Exercises:
**1)** According to the text on Cardinal Cahal Daly, who was invited to reply to Archbishop Gallagher?
**2)** Carry on the text about the event honoring Cardinal Cahal Daly, starting after its last sentence.

Text provided:
★ ★ ★ ★ ★
We were told that he was a man of dialogue and committed to ecumenism and that he made an important contribution to the peace process.

All this may indeed be true although the cardinal’s contribution to the peace process could have been fleshed out.

Did his fierce and consistent condemnation of IRA violence and his powerful and reasoned critique of it help bring peace? Or was it his compelling prescription of the requirements of a political settlement? Or his forensic examination of counter-productive security policies by the British government? Or these and or other factors?

And how did Cahal Daly’s powerful espousal of dialogue, cited strongly by Archbishop Gallagher, square with his refusal to meet Gerry Adams, even after he was elected Sinn Féin MP for West Belfast?

What did he make of the Fr Alec Reid inspired Hume-Adams dialogue that he knew about and never publicly commented on?

Very appropriately, given Cahal Daly’s enduring commitment to ecumenism, there was a lovely ecumenical touch when former Presbyterian Moderator, Dr John Dunlop, an old friend of Cahal’s, and fellow-traveller in promoting deeper inter-Church relations was invited to reply to Archbishop Gallagher.

In thanking him for a stimulating talk Dr Dunlop enlivened the proceedings by joking that a political point was being made when he was offered a glass of orange juice during his speech.

Dr Dunlop paid a warm tribute to Daly remarking that the invitation to him to respond was “an indication of how things have changed on our inter-Church journey from the old days” which the late Irish-Rhodesian bishop Dr Donal Lamont, a native of Ballycastle, Co. Antrim, had once described as a state of “frozen misery.”

Interview

So, congratulations to Fr Eddie O’Donnell, the parish priest of St Brigid’s, Belfast and private secretary to Cahal Daly in his eight years as Bishop of Down and Connor; and to Judge Gemma Loughran, the late cardinal’s literary executrix, for having the idea to honour his memory in this way and organising such a successful event.
★ ★ ★ ★ ★
(Records of locating words and elements on a page)
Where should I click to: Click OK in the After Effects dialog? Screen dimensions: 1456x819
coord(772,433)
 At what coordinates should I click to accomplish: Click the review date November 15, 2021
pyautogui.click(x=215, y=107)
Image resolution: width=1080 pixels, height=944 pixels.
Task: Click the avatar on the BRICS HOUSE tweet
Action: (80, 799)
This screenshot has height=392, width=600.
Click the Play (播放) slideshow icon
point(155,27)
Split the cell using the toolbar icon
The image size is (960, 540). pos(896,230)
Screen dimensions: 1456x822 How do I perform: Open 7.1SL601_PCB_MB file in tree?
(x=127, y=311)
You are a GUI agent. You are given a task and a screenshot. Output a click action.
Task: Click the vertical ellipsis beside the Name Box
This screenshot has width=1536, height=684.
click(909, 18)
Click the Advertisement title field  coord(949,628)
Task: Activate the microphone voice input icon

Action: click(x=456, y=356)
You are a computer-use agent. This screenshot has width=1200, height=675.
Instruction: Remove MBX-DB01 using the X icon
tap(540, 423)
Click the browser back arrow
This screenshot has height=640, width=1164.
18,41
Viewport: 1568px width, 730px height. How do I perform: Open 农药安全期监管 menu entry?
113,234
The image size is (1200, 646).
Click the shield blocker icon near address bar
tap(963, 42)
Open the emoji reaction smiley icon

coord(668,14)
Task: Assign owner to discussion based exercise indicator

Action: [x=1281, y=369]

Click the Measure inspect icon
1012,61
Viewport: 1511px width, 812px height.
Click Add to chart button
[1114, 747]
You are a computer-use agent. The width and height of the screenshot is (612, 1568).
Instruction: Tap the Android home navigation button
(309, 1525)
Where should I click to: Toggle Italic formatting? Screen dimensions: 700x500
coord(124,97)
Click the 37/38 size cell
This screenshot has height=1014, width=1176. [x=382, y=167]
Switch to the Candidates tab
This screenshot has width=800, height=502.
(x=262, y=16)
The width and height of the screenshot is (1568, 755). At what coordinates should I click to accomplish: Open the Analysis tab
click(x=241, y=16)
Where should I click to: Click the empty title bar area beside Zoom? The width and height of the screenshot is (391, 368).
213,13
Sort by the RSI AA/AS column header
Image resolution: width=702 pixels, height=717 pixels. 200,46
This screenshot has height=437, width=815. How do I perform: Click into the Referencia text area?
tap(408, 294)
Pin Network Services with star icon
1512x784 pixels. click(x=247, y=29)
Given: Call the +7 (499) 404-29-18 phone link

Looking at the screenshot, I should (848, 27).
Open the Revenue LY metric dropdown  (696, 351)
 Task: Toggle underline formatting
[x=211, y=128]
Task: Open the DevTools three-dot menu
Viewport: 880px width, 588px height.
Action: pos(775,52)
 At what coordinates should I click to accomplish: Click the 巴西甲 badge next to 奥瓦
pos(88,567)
★ ★ ★ ★ ★
Answer list:
**1)** Dr John Dunlop, a former Presbyterian Moderator, was invited to reply.

**2)**
Fr O’Donnell, in a forthcoming interview for this newspaper, has told me that as far back as September 1, 1979 in London (a month before the arrival of the Pope in Ireland and five days after the assassination of Lord Mountbatten and the massacre at Warrenpoint) Dr Daly, still Bishop of Ardagh and Clonmacnois, gave a visionary address  to the English  Catholic Commission for International Justice and Peace entitled ‘Northern Ireland: From Impasse to Initiative’ in which he identified the requirements for a political settlement.

Daly said there had to be a total cessation of violence; new political institutions; security policies had to subordinated to and at the service of clearly defined political aims and new political thinking was required.

The peace process delivered on this but the political institutions of the Good Friday Agreement remain closed down and the jury is out on whether Northern Ireland as a polity can ever be made to work.

Deadlock

Secretary Gallagher’s speech may have been enhanced and would have attracted greater media attention had he used the opportunity, as Vatican foreign minister, to address the current political deadlock at Stormont  using the type of prophetic language Cahal Daly himself used on numerous occasions, not least in his New Year World Peace Day addresses – there was a particularly memorable one in 1978 when he warned about the dangers of a political vacuum.

As someone who had the privilege of meeting the late cardinal on many occasions, several times at length in private, and experiencing his great personal kindness, without being able to say I really knew him, (I am not sure many, if any, really did) it was a joy to be present to celebrate his memory just five days after what would have been his 100th birthday.